*Exercise instructions*.
Transcribe the stretch from "On September 13, 2017, defendants" through "112-24) at SALESFORCE_0031877.)" in the court passage below about retirement fund share classes, reproducing every character as it stands.

*Passage provided*.
-------------------------

In response, plaintiffs assert that the “heart” of their claim is defendants' failure to timely switch from the Institutional/R5 to the R6 share class of TDFs and submit evidence that the R6 class had a lower expense ratio than the Institutional/R5 class. (See Pls.' Opp'n. to Defs.' Mot. for Summ. J. (“Pls.' Opp'n.”) at 6:11-23 citing Serron Decl. Ex. 84 (Expert Report of Robert E. Conner, Doc. No. 113-23) ¶ 37; see also Serron Decl. Ex. 86 (JPMorgan SmartRetirement 2040 Fund, Summary Prospectus November 1, 2016, Doc. No. 113-30) (showing lower “Total Annual Fund Operating Expenses” in R6 class than Institutional/R5 class).) Although defendants concede the R6 class had a “nominally lower expense ratio,” they submit evidence that the R5 class paid 15 basis points of revenue sharing, which defendants argue rendered it “cheaper on a net cost basis than the R6 class.” (See Defs.' Mot. at 9:1-7, citing Heavner Rpt. ¶ 29.)

A fund's “expense ratio” is “[t]he total percentage of a fund's assets that goes towards paying annual recurring expenses.” (See Serron Decl. Ex. 37 (Expert Report of Lee Heavner (“Heavner Rpt.”), Doc. No. 112-37) ¶ 17.)

In “revenue sharing” arrangements, “a portion of [a fund's] expense ratio [is] used to cover plan-related costs like recordkeeping and administrative expenses.” (See Heavner Rpt. ¶ 20.)

On September 13, 2017, defendants ultimately did switch to the R6 class (see Serron Decl. Ex. 26 (Minutes of Meeting of 401(k) Committee of, Inc., Sept. 13, 2017, Doc. No. 112-26) at SALESFORCE_0079170), “in connection with the reduction of Fidelity's recordkeeping fees to $37 per participant.” (See Defs.' Mot. at 9:15-17, citing Serron Decl. Ex. 24 (2Q 2017 Review of Salesforce 401(k) Savings Plan, June 30, 2017, Doc. No. 112-24) at SALESFORCE_0031877.)

-------------------------

*Supplied data*.
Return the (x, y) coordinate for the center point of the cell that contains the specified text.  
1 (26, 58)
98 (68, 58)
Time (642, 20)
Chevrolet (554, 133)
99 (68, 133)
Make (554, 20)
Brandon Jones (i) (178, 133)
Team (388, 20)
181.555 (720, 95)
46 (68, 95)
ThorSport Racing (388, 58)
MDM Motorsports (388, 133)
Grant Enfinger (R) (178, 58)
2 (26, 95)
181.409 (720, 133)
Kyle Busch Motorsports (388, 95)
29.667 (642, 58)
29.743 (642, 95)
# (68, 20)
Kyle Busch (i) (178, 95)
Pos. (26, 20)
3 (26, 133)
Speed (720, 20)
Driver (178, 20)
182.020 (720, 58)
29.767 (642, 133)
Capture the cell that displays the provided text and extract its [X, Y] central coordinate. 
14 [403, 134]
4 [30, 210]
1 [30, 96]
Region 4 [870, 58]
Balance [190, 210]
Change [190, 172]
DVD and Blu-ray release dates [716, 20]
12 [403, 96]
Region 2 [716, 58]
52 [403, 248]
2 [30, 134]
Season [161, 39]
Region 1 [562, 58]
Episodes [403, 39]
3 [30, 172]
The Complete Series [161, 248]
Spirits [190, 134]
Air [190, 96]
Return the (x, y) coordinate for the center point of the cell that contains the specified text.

-------------------------

*Response to the task*.
On September 13, 2017, defendants ultimately did switch to the R6 class (see Serron Decl. Ex. 26 (Minutes of Meeting of 401(k) Committee of, Inc., Sept. 13, 2017, Doc. No. 112-26) at SALESFORCE_0079170), “in connection with the reduction of Fidelity's recordkeeping fees to $37 per participant.” (See Defs.' Mot. at 9:15-17, citing Serron Decl. Ex. 24 (2Q 2017 Review of Salesforce 401(k) Savings Plan, June 30, 2017, Doc. No. 112-24) at SALESFORCE_0031877.)